# Do you bill your guys at the same rate?



## [email protected] (Jan 10, 2010)

I used to do four but apprentice is either really close to a laborer or an journeyman. I make adjustment based on the work there doing to. If my carpenters are scraping out its hard to justify cleanup at carpenter wages to a GC or HO.


----------



## atrawlings (Feb 9, 2009)

So to you guys that bill at different rates...Do you make the same money per guy? So to be simple: 

A laborer gets paid $10 per hour
A laborer costs you a total of $20 per hour
You charge $30 per hour.

An apprentice gets paid $15 per hour
An apprentice costs you a total of $25 per hour
You charge $35 per hour.

A journeyman gets paid $25 per hour
An journeyman costs you a total of $37 per hour
You charge $47 per hour

A foreman gets paid $30 per hour
A foreman costs you a total of $45 per hour
You charge $55 per hour

In all cases you make $10 per hour per man beyond their relative cost. Is this equity the goal?


----------



## [email protected] (Jan 10, 2010)

I dont do it like that at all. Your laborers shouldnt make YOU the same as your top guys. A laborer is there to make sure the guys that make you maney are always producing. Not packing lumber or sweeping. I have a system on rates but thats part of my bidding process. TOP SECRET.:thumbsup:


----------



## jimmys (May 1, 2009)

*not the same*

On T&M, which we do rarely, we charge double the pay rate for each guy. They are paid differently and billed different from each other. Some produce more per hour and are worth more to the customer per hour.
Estimating there's no need to differentiate, just what the labor + burden cost is for the task.
Jim


----------



## wellbuilt home (Oct 22, 2007)

I bill buy the half day / full day or week depending. 
Most of the time the rate is twice the pay rate . 
John


----------



## Diamond D. (Nov 12, 2009)

ubenhad4 said:


> I dont do it like that at all. Your laborers shouldnt make YOU the same as your top guys. *A laborer is there to make sure the guys that make you maney are always producing.* Not packing lumber or sweeping. I have a system on rates but thats part of my bidding process. TOP SECRET.:thumbsup:


Here, here.

Ever heard the saying, " Quarter waiting on a nickle "

Or, I guess today it would be...

" Dollar waiting on a Dime "

D.


----------



## THINKPAINTING (Feb 24, 2007)

http://www.yourcostcenter.com/index.aspx :thumbsup:


----------



## MAK DESIGNBUILD (Apr 3, 2009)

Diamond D. said:


> Here, here.
> 
> Ever heard the saying, " Quarter waiting on a nickle "
> 
> ...


When I was an apprentice, the guy I worked for would always say: "Nickel holding up a dollar!" Now I use that with my apprentices.


----------

* _Task 1_: Quote the billing-rate thread word for word, beginning at the words "I used to do" and stopping after "(Feb 9, 2009)".
* _Task 2_: Using the billing-rate thread, mark each statement yes or no, and give the exact words from the thread that decide it: (a) jimmys charges double the pay rate for each worker on T&M jobs. (b) In the example from atrawlings, a journeyman is billed at $55 per hour. (c) MAK DESIGNBUILD now repeats the saying to apprentices.

* _Recorded data_:
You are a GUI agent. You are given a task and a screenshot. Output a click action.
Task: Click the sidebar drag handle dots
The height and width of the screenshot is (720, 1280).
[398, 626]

* _Correct output 1_:
I used to do four but apprentice is either really close to a laborer or an journeyman. I make adjustment based on the work there doing to. If my carpenters are scraping out its hard to justify cleanup at carpenter wages to a GC or HO.


----------



## atrawlings (Feb 9, 2009)

* _Correct output 2_:
(a) Yes: "On T&M, which we do rarely, we charge double the pay rate for each guy."
(b) No: "You charge $47 per hour"
(c) Yes: "Now I use that with my apprentices."